Amazon said it would take appropriate action against M&M Logistics Solutions only after state police in Uttarakhand finish investigating a June 5 fire that killed two workers at the delivery partner’s site. The company has also opened its own internal review, putting a global brand’s liability under a harder spotlight as the case moves through local law enforcement.

A state police document reviewed in the case says the building where the fire broke out allegedly lacked a valid fire-safety clearance, a fire alarm, smoke detectors and a proper emergency exit. Those alleged gaps have sharpened attention on what responsibility Amazon bears when a partner in its logistics chain fails to meet basic safety standards.

AI-generated illustration
AI-generated illustration

M&M Logistics Solutions operates 45 Amazon delivery stations in 21 cities across Uttar Pradesh, Haryana, Uttarakhand and Delhi-NCR, underscoring how deeply Amazon relies on third-party operators in northern India. Amazon has described that model as its Delivery Service Partner program, a structure that allows the company to extend its delivery reach through local contractors rather than direct ownership of every station.

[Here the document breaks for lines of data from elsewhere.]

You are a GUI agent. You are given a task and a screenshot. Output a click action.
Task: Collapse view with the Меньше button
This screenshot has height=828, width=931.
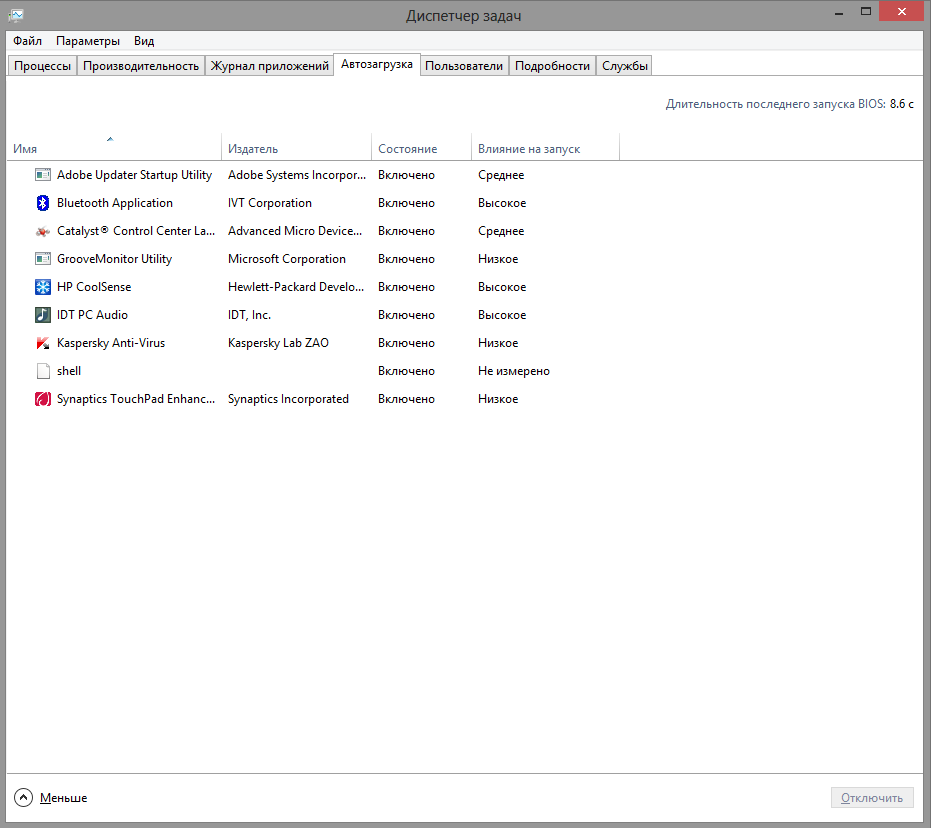[52, 798]
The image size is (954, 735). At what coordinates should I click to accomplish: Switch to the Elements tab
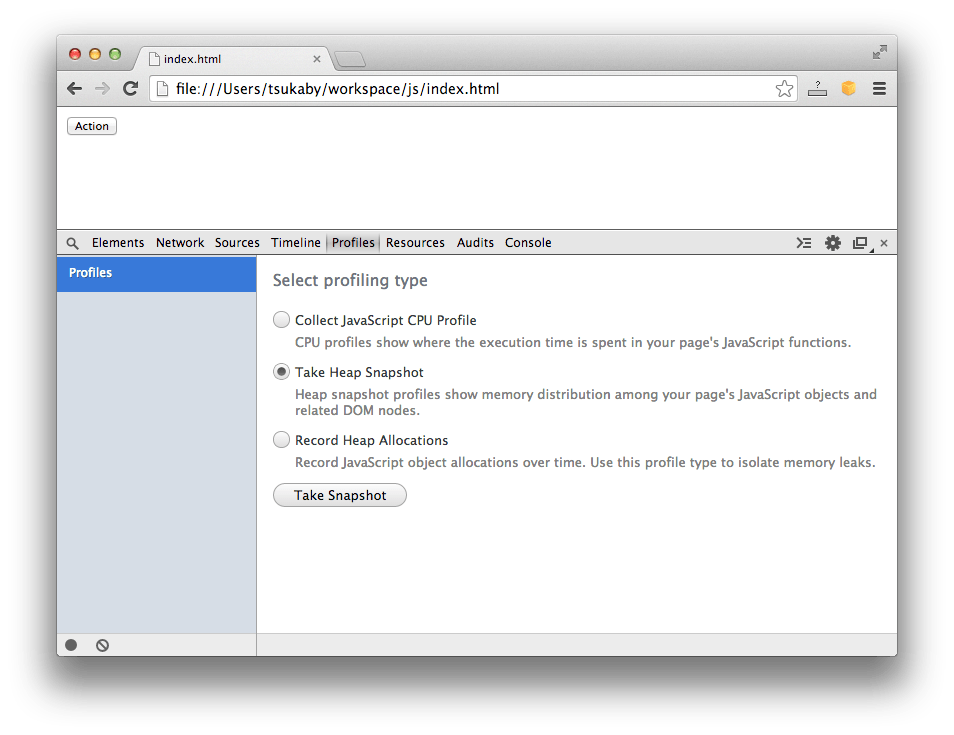(x=118, y=243)
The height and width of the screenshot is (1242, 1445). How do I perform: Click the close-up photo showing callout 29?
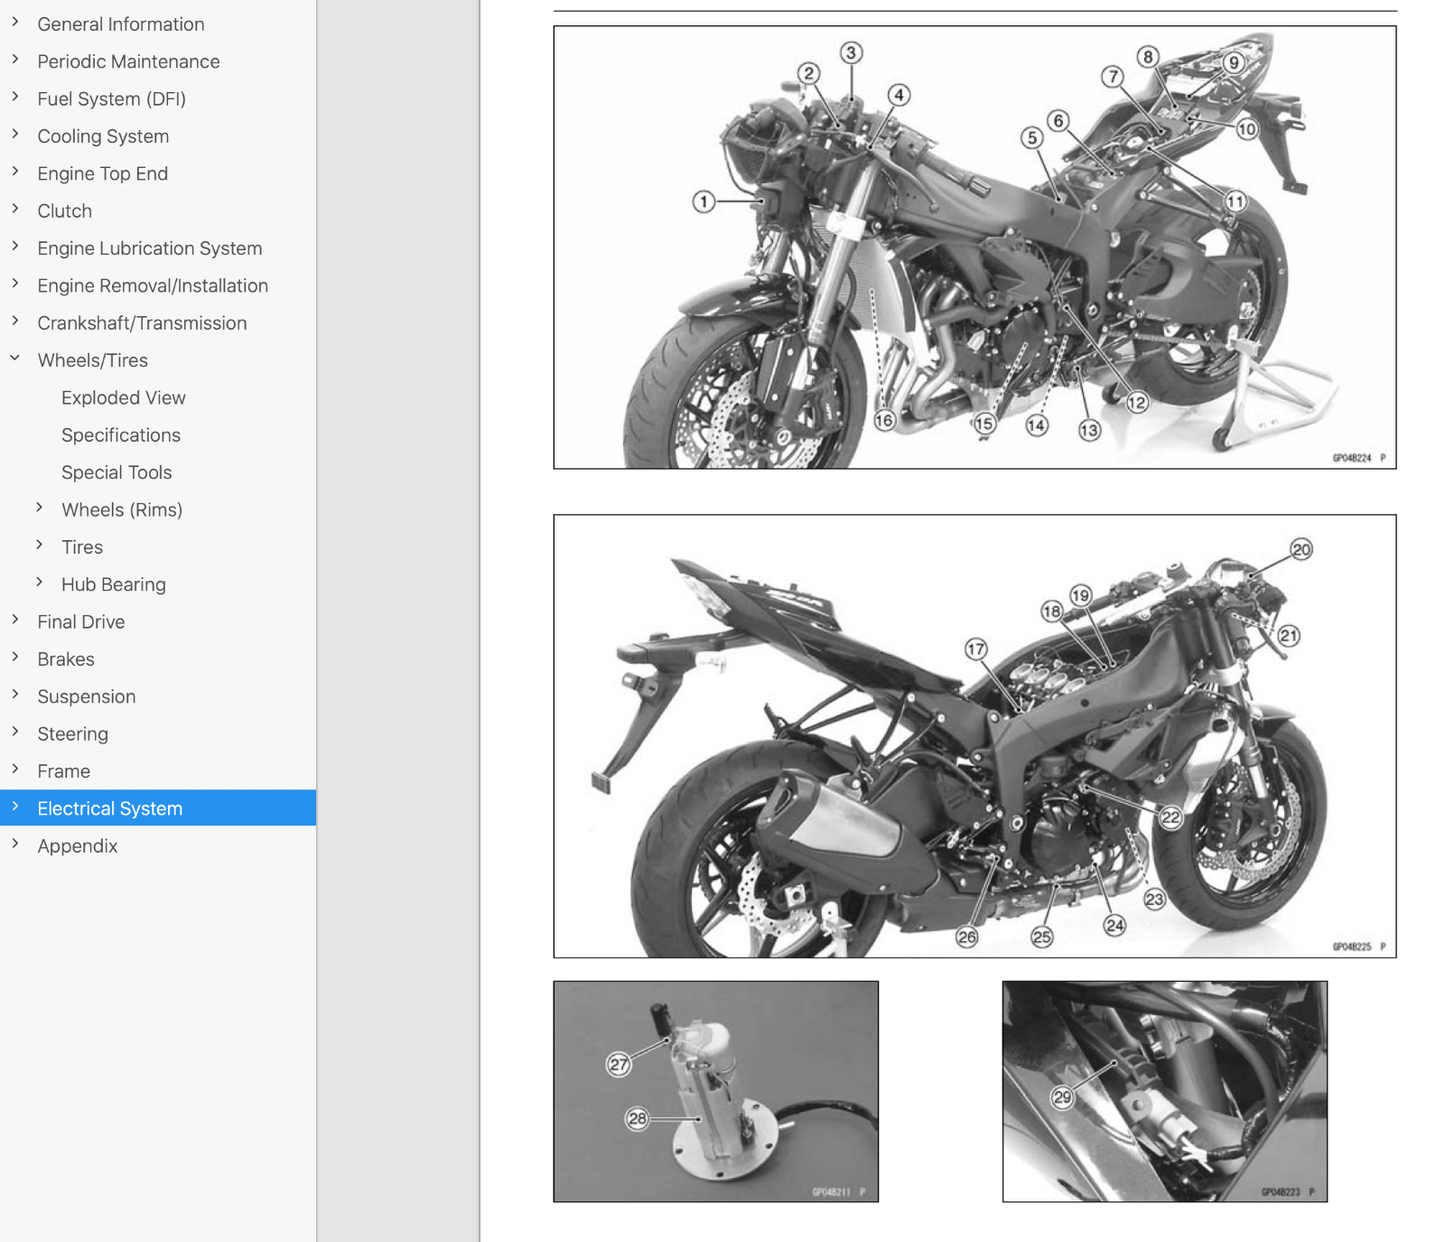pos(1164,1091)
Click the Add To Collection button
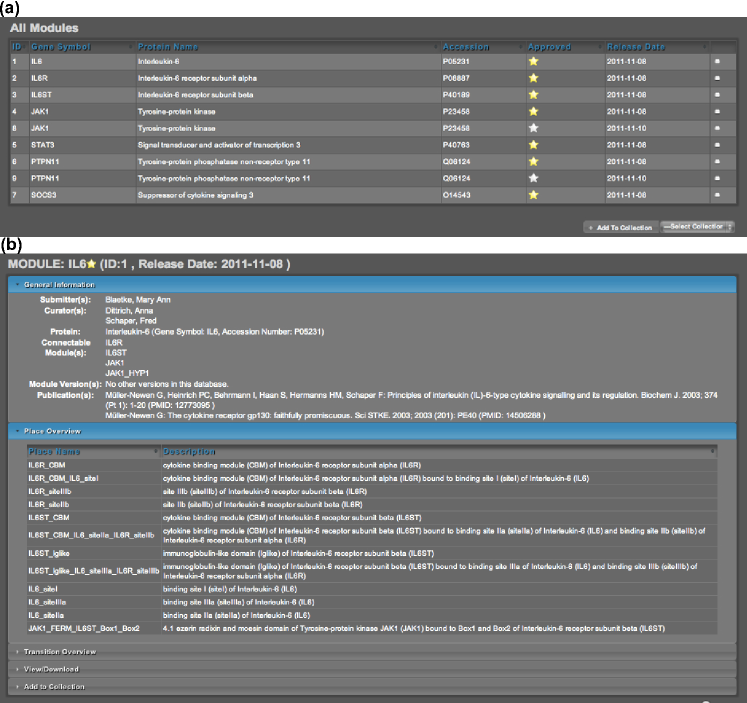747x703 pixels. 620,227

The fire has also revived scrutiny of Amazon’s labor and safety record in India beyond this one site. In June 2024, India’s National Human Rights Commission took notice of reports that Amazon warehouse workers near New Delhi were denied water and bathroom breaks during extreme heat, with indoor temperatures cited as high as 50C to 55C. In 2025, UNI Global Union said Amazon workers in India still faced unsafe heat-related working conditions.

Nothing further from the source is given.